Alrededor de los cincuenta años “uno se da cuenta que ya ha doblado de Cabo de Hornos de historia personal. Que la vida pasa. Que te quedan menos años y que quieres apurar algunas oportunidades perdidas, exprimir nuevas experiencias… y asoman los sentimientos y se lleva a cabo una revisión afectiva, que muchas veces no se produce de forma clara, sino soterrada, zigzagueante, intermitente… y es como si se abriera a nuevos vientos exteriores y emerge con cierta frecuencia el llamado síndrome del penúltimo tren”.
En las mujeres se lleva a cabo un repaso de cómo ha funcionado la familia. La mujer hace el hogar. Ella es la que transmite la afectividad y todo lo que se ahí se deriva (…) En Occidente la mujer sabe mucho más de los sentimientos que el hombre. Y ella tiene un termómetro más fino para captar cómo se han sucedido los hechos. En mi experiencia de psiquiatra, que me meto en tantas vidas con el objeto de intentar hacer algo por ayudarles, he observado muchas veces el doble rasero sobre este punto. Bastantes hombres no se plantean como va su vida conyugal en profundidad, pero la mujer sí.
Hay cuatro formas de construir una casa: sobre roca, sobre arena, en una superficie líquida y una última, en donde uno está preparado para corregir y reconstruirse. La primera es sólida y tiene unos cimientos firmes. La segunda es endeble, frágil y cuando vienen las dificultades y problemas importantes, aquello se derrumba porque la base no tenía consistencia.

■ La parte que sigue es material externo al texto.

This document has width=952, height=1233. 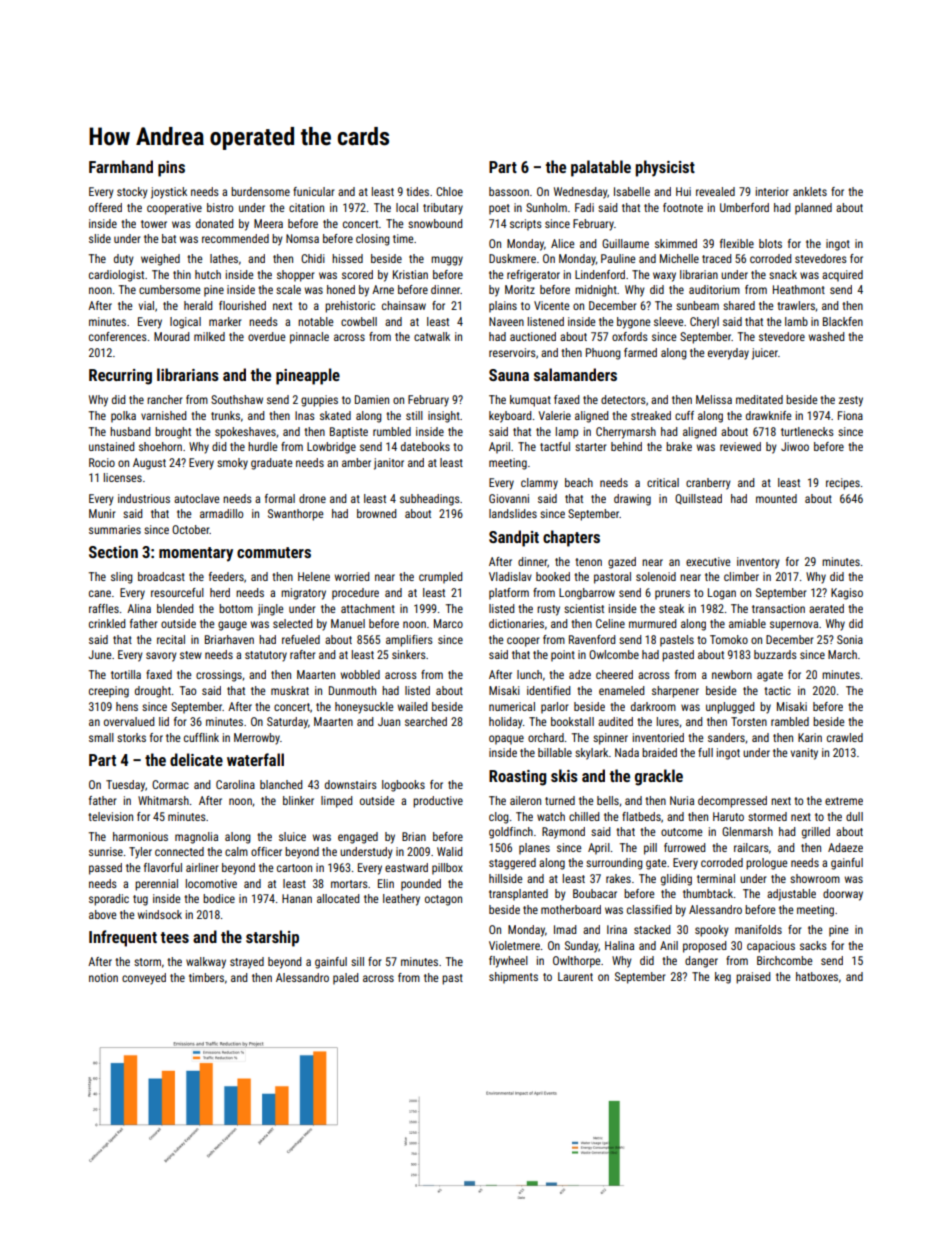 What do you see at coordinates (280, 498) in the document?
I see `formal` at bounding box center [280, 498].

La tercera es cambiante y todo depende más o menos de las modas o de lo que se lleve en ese momento y el resultado no suele ser bueno. La cuarta es clave, porque antes o después la vida personal necesitará renovarse, cambiar, pulir, limar lo que no va bien y volver a empezar con nuevas ilusiones.

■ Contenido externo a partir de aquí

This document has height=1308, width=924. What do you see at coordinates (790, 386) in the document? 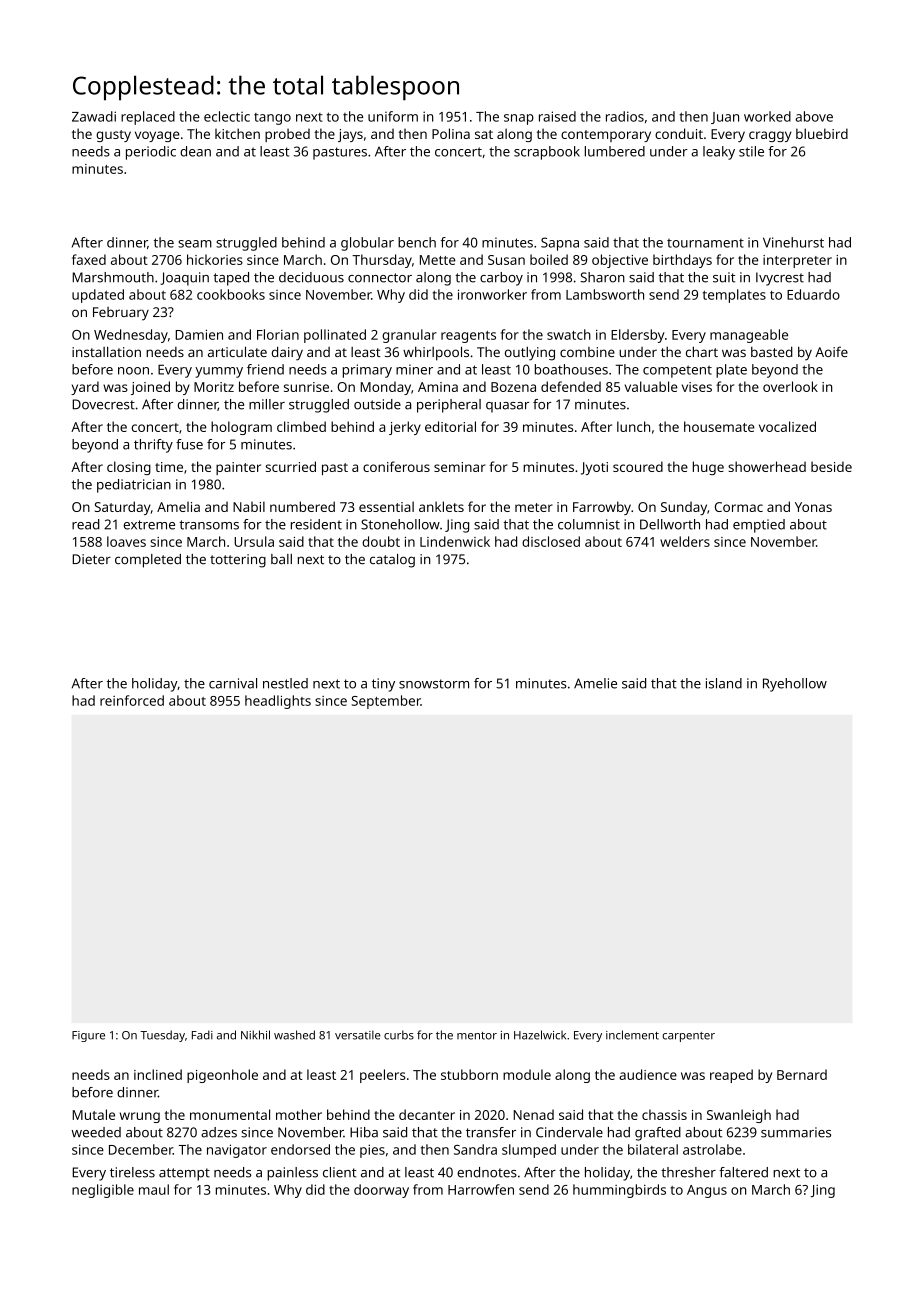
I see `overlook` at bounding box center [790, 386].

En los hombres se pasa revista a lo que uno ha hecho con su vida profesional. Este es uno de los grandes argumentos de la vida. Y vemos la distancia que puede haber habido entre lo que uno ha deseado y lo que uno ha conseguido. Por eso debemos aprender a perdonarnos, a ser condescendientes con nosotros mismos. Se aprende a vivir, viviendo. La vida es la gran maestra, enseña más que muchos libros. La vocación profesional es escrutada y se estudian parcelas de la misma y acontecimientos que nos han sucedido y cómo hemos ido siendo capaces de superar adversidades, contratiempos, rachas malas y un largo etcétera. Y se sacan lecciones, para aplicarlas en el futuro.